Beyond Redemption - Women of Colour and Abject Art

Our blood, flesh, hair, and tendons compose something so humane that they strike horror in the minds of the purveyors. With abject art, we transgress propriety and cleanliness to appreciate the human body and its functions.

 

Female bodies – stocked, sold, and merchandized by society, needed to circumvent the burden of purity and innocence. And so, despite concerted efforts from mainstream culture, abject art reestablished itself as a lexicon in feminism. Yet, the overwhelming whiteness of abjection contradicts its purpose. For women of color, abjection simply reaffirms the ideals of white feminism. 

 

Abject art describes artworks that threaten our sense of cleanliness by referencing body parts and bodily functions. The movement began in 1993 at the Whitney Museum, New York. Since then, many theories have developed from the art form. There is an emphasis on blood and other bodily fluids. The movement draws heavy inspiration from Dadaism and Surrealism.

 

The theory of abjection, proposed by the French-Bulgarian philosopher, Julia Kristeva, argues that the abject body is an antithesis and maybe a solution to objectification. Abjection is a loss of distinction between subject and object, which generates a visceral reaction within the viewers. Kristeva’s theory is best understood through the uncanny-valley phenomenon. The lost comfort and revulsion in the observer are through the breakdown of separation between humans and humanoids.

 

Abject translates to “state of being cast-off.” Thus, the art movement and the theory have feminist undertones because, from a patriarchal order, the female body exists unnaturally. But, despite the revolutionary assertions of this movement, its canvas is always white. The intact identities of women of color are embedded with a colonial past.

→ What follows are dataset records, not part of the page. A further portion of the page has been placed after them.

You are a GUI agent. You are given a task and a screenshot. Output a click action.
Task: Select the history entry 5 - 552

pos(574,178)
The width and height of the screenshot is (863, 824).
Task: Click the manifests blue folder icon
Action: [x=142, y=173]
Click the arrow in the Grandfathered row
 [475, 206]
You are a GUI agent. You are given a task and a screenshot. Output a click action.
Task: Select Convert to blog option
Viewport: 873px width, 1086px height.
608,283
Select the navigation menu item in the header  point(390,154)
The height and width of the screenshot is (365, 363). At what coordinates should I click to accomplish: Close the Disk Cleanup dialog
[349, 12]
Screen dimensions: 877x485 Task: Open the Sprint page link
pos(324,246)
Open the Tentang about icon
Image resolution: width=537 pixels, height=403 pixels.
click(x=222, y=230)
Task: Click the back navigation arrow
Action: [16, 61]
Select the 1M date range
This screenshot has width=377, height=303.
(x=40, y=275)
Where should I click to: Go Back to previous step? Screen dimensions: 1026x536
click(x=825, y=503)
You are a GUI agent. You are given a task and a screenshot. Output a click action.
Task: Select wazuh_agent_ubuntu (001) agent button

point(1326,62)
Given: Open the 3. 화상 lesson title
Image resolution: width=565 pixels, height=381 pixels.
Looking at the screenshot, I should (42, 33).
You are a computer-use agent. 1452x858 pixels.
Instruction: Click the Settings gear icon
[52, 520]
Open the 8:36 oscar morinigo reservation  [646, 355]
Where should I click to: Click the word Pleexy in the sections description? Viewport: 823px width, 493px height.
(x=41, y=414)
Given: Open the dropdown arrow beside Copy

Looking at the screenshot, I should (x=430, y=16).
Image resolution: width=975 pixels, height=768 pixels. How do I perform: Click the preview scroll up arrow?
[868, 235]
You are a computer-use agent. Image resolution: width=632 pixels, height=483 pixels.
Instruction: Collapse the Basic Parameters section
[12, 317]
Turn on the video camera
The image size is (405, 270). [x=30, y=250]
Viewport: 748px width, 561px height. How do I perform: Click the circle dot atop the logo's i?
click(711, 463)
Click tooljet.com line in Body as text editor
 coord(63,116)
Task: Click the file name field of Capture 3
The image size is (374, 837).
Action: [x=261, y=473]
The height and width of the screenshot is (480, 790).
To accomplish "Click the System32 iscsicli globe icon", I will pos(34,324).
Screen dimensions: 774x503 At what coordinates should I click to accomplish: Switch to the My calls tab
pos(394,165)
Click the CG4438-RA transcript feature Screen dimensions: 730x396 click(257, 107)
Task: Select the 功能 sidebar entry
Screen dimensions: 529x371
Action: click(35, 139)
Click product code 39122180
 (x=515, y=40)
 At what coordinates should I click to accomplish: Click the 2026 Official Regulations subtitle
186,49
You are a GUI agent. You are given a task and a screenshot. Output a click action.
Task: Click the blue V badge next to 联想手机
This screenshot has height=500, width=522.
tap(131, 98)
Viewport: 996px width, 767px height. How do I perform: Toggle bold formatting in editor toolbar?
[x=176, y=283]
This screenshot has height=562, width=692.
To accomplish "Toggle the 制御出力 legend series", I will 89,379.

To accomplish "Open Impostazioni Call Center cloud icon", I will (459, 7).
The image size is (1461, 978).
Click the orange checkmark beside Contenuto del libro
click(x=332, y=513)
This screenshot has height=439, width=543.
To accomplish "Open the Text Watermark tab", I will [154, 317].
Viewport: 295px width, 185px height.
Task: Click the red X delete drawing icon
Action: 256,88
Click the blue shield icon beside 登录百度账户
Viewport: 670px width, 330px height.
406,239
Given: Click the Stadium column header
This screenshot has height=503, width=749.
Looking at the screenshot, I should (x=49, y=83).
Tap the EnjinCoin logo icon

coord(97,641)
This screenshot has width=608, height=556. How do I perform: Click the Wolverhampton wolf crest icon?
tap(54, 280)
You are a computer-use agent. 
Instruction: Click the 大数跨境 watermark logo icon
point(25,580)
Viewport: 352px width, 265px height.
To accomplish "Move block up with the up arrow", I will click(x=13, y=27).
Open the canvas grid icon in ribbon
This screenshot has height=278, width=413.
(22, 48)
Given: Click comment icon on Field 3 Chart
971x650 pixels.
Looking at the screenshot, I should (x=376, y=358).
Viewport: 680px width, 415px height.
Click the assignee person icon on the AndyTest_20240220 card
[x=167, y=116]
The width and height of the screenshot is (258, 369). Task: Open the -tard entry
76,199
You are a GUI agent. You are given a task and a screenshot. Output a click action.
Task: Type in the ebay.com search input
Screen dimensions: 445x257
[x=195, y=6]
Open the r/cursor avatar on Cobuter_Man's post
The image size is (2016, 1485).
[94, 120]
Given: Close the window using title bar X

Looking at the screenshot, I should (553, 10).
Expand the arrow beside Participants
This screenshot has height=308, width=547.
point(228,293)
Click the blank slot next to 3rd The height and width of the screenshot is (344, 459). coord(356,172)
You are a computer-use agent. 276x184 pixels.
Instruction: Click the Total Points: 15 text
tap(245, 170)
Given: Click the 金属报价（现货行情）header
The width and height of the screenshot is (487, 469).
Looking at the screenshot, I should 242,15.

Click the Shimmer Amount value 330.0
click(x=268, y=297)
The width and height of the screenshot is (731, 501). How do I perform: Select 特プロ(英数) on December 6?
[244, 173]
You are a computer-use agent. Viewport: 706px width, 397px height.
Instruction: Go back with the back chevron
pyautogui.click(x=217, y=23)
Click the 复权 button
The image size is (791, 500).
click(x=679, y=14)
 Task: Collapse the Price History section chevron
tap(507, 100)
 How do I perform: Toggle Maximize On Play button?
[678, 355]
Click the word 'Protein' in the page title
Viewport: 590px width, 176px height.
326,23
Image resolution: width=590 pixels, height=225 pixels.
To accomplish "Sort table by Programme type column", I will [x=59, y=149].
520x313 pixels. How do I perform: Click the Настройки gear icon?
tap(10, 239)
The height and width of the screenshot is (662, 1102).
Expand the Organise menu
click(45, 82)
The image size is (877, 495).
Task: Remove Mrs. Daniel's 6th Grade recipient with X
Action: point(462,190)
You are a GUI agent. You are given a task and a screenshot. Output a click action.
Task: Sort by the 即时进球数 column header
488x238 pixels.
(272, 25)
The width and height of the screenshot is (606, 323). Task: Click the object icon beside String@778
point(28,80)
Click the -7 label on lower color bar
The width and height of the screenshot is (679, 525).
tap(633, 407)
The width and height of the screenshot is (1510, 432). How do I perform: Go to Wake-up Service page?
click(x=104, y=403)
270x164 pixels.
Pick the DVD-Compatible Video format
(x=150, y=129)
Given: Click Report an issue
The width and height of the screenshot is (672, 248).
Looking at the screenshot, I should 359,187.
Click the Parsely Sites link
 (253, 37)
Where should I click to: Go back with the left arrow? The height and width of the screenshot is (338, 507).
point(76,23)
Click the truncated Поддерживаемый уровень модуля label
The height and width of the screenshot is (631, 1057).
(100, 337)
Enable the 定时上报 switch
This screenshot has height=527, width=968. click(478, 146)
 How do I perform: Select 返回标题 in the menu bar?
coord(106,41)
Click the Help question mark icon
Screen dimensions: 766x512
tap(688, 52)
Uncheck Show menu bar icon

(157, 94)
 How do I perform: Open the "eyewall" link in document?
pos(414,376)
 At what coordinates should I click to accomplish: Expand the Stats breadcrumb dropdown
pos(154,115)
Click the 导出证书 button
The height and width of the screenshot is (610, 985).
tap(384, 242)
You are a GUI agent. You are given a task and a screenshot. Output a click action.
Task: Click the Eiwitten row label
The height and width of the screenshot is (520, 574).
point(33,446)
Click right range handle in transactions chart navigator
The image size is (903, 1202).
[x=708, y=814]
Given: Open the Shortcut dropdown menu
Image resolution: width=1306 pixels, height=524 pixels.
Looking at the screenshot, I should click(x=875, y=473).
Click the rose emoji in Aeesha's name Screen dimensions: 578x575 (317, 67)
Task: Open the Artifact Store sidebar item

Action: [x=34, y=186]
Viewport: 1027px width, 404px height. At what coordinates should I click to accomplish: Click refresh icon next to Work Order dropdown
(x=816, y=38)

Thus, by engaging with abjection, women of color entertain racialized stereotypes already associated with them.

 

So essentially abject art, an art form designed to challenge the norm has become just another tool to reaffirm the status quo.

 

For instance, an “unruly woman” onscreen is a diversion from the “ideal woman.” And so, she is re-contextualized as a feminist icon. However, these diversions only work for white women – who represent virtue and chastity. For women of color – hypersexualized and caricatured, this portrayal would lead to further stereotypes.

 

Jane Alexander’s Butcher Boys captures post-Apartheid Africa. Butcher Boys is a life-size sculpture, currently on display in Johannesburg. Many critics value Alexander’s modernity and abjection as an abnegation of Africa’s consistent struggle with the reconstruction of culture. But, given that her sculptures are understood as embodiments of Apartheid victims, today, it would perpetuate the victimhood asserted on people of color.

 

Transgressing the taboos of a fragmented, racialized body, is therefore, harder.

 

So, the comeback of abject art valorizes a cishet, white, and misogynistic society. Occupying abject spaces worries people of color because their Black and Brownness instilled horror and otherness while white supremacy reigned the world.

 

Minstrelsy perniciously utilized Black people as abjection to whiteness. With its face paint and distortion of Black trauma, American minstrelsy likened Blackness to otherness. And this racial derision can be contextualized as the early beginnings of abject art. As Hannah Black puts it, “American prisons are overwhelmingly Black, American poverty is overwhelmingly Black, American ‘abjection’ is overwhelmingly Black. But contemporary art is overwhelmingly white, seeming to only register Blackness as either an aesthetic modulation or a species of ‘identity politics’, or in other arcane ways that suggest some kind of troubled non- relation.”

 

In other words, abjection uses characteristics already associated with people of color to celebrate white bodies.

 

For people of color, our bodies resist the pulpits of white supremacy that built the foundation of our society. So, an art movement that embraces the degradation of the human body also threatens the acceptance of people of color and their humanity. Until racialized stereotypes are reclaimed and devoid of colonial underpinnings, people of color are nothing more than renderings of abjection.